Overbuilding may cause some short-term pain for the sector but over the long run, overdevelopment will be absorbed by strong demand from boomers as more and more of them reach their mid-70's. The oldest of boomers is just reaching 70 while the youngest is still only 52 or so. That means, demand is just going to consistently keep on coming like the drip drip drip of a faucet. According to the National Investment Center for Senior Housing and Care:
An important factor contributing to the increasing demand for seniors housing is increased life expectancy. The recent emphasis on healthy, active lifestyles has led to seniors living longer. This lifestyle increases the length of time they stay in a seniors housing community and shapes expectations of what senior living should be like.
That equates to a population over 75 years old of 35 million by 2030, a 72% increase from current levels.
Source: Ventas Presentation
Some healthcare REITs are better positioned than others to take advantage of this slow but steady increase in demand, but you can't go wrong with any of the big three: Ventas (NYSE:VTR), HCP (NYSE:HCP), and Welltower (NYSE:HCN). That being said, if I had to choose one in what will inevitably be an interesting time for Fed policy decisions, I would focus on the one with the highest expected dividend growth. As the table below shows, that honor - at least historically - goes to Ventas, with a dividend growth rate that is more than double its competitors over 3,5, and 7 year periods.
Ventas forward dividend yield is 5.33%, compared to Welltower at 5.57% and HCP at 6.42%. With dividend growth expected to continue to outpace its peers, the obvious question then is whether this 'preferred characteristic' is already embedded in the price.

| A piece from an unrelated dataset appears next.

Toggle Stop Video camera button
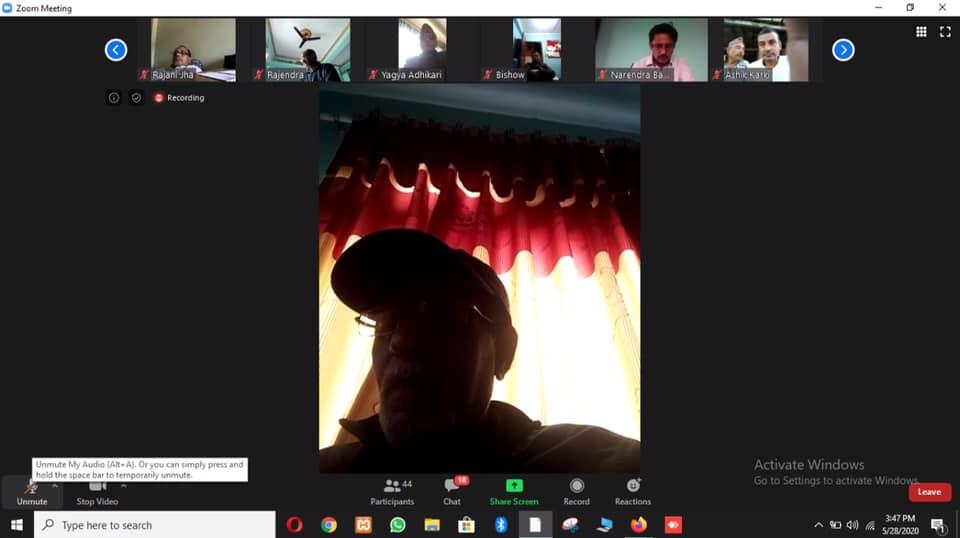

The chart below indicates, however, that despite having the lowest dividend yield, Ventas also seems to have the most attractive valuation.
Source: ycharts, PM101.
It trades at a considerable discount to HCP and slightly below Welltower. In my opinion, the difference in dividend yield does not warrant such a large discount and I find Ventas to be reasonably valued. Despite recent reports and articles highlighting increases in construction within Senior Housing, if you're in it for the long haul, consider adding Ventas to a diversified portfolio.
Disclosure: I/we have no positions in any stocks mentioned, and no plans to initiate any positions within the next 72 hours.
I wrote this article myself, and it expresses my own opinions. I am not receiving compensation for it (other than from Seeking Alpha). I have no business relationship with any company whose stock is mentioned in this article.